Location: Infectious Bacterial Diseases ResearchTitle: Macrophages and galectin 3 control bacterial burden in acute and subacute murine leptospirosis that determines chronic kidney fibrosis Author
|Ferrer, Maria - Institute Of Biotechnology And Molecular Biology (IBBM)|
|Scharrig, Emilia - Institute Of Biotechnology And Molecular Biology (IBBM)|
|Charo, Nancy - The Experimental Medicine And Biology Institute(IBYME)|
|Ripodas, Ana - Bio Lab|
|Drut, Ricardo - Children'S Hospital Sister Maria Ludovica|
|Carrera Silva, Eugenio - Institute Of Biotechnology And Molecular Biology (IBBM)|
|Nagel, Ariel - Institute Of Biotechnology And Molecular Biology (IBBM)|
|Montes De Oca, Daniela - Ifibyne (UBA-CONICET)|
|Schattner, Mirta - Institute Of Biotechnology And Molecular Biology (IBBM)|
|Gomez, Ricardo - Institute Of Biotechnology And Molecular Biology (IBBM)|
Submitted to: Frontiers in Cellular and Infection Microbiology
Publication Type: Peer Reviewed Journal
Publication Acceptance Date: 10/11/2018
Publication Date: 10/30/2018
Citation: Ferrer, M.F., Scharrig, E., Charo, N., Ripodas, A.L., Drut, R., Carrera Silva, E.A., Nagel, A., Nally, J.E., Montes De Oca, D.P., Schattner, M., Gomez, R.M. 2018. Macrophages and galectin 3 control bacterial burden in acute and subacute murine leptospirosis that determines chronic kidney fibrosis. Frontiers in Cellular and Infection Microbiology. doi:10.3389/fcimb.2018.00384.

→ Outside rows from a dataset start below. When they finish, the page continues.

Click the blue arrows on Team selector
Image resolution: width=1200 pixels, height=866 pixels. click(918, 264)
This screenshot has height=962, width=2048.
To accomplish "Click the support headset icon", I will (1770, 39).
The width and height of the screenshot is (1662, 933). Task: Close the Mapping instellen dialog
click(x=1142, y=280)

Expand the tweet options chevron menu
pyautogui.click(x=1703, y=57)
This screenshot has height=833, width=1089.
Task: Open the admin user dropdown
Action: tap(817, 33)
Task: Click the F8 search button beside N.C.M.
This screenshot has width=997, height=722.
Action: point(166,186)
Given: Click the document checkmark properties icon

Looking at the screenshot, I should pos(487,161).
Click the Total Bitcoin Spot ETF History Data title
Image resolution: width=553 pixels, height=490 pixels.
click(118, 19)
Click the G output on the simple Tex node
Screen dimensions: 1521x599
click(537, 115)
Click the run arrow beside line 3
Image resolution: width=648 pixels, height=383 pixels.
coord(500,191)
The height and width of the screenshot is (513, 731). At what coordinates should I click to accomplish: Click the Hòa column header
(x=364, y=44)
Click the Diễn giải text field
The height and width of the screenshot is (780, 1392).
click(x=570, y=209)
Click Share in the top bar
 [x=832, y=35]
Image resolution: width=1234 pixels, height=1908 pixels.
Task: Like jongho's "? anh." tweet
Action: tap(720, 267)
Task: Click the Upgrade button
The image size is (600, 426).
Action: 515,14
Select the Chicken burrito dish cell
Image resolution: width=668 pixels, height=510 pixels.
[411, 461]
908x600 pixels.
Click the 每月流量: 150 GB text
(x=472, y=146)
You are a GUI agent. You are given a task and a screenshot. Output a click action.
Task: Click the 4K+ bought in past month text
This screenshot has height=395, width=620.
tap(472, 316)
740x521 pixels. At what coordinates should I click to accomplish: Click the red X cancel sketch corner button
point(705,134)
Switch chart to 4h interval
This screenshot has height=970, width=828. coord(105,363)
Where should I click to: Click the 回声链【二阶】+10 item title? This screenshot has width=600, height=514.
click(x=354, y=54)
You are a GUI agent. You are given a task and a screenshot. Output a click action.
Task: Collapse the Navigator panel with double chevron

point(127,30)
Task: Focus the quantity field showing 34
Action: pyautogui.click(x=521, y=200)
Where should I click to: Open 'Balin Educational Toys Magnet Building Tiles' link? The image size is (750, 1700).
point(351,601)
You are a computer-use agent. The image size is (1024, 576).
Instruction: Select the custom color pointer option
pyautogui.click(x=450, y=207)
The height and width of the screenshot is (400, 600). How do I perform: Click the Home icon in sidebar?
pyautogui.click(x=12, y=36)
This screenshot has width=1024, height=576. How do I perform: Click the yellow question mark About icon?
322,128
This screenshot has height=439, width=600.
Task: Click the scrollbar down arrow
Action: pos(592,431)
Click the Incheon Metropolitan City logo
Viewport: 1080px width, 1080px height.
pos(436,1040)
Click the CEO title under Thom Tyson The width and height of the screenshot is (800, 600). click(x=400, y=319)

DOI: https://doi.org/10.3389/fcimb.2018.00384 Interpretive Summary: Pathogenic species of Leptospira cause leptospirosis, a global disease that is transmitted from animals to humans. Leptospires survive in the kidney of domestic and wild animal species, which act as reservoir hosts of infection, and excrete leptospires via urine. Reservoir hosts of leptospirosis are typically asymptomatic and can excrete leptospires for months and years. A unique biological equilibrium exists between pathogenic leptospires and reservoir hosts of infection, but surprisingly, little is known concerning the host’s cellular immune response that facilitates this persistent renal colonization. A mouse and rat model of infection was used to address the role of macrophages during the initial stages of infection and dissemination, and its subsequent involvement in kidney fibrosis and bacterial load. Our results demonstrate that macrophages play a critical role in controlling the burden of leptospires in host tissue, but a minor role in subsequent fibrosis. Instead, kidney fibrosis was better correlated with bacterial burden.
Technical Abstract: Previous studies have suggested that macrophages may contribute to acute Leptospira dissemination, as well as having a major role in kidney fibrosis. Our aim was to characterise the role of macrophages and galectin 3 (Gal-3) on the survival, clinical course, bacterial burden, interstitial nephritis, and chronic kidney fibrosis in Leptospira interrogans serovar Copenhageni (LIC)-induced experimental murine leptospirosis. C57BL/6J mice depleted of macrophages by liposome-encapsulated clodronate treatment and infected with LIC presented a higher bacterial burden, had reduced subacute nephritis and enhanced chronic kidney fibrosis relative to untreated, infected mice. Moreover, LIC infection in mice whose Gal-3 was disrupted (Lgals3-/-) had a higher bacterial burden and enhanced subacute nephritis and chronic kidney fibrosis when compared to C57BL/6J wild-type mice. Chronic fibrosis did not correlate with higher transcription levels of TGF-ß1 or IL-13 in the kidneys. Kidney fibrosis was found in chronically infected rats as well as in wild infected rats. On the other hand, human fibroblast cultures exhibited enhanced differentiation to myofibroblasts after treatment with LIC. Our results demonstrate that macrophages and Gal-3 play a critical role in controlling the LIC burden but has a minor role in subsequent fibrosis. Instead, kidney fibrosis was better correlated with bacterial burden. Taken together, our results do not support a role for macrophages to disseminate leptospires during acute infection, nor in chronic kidney fibrosis.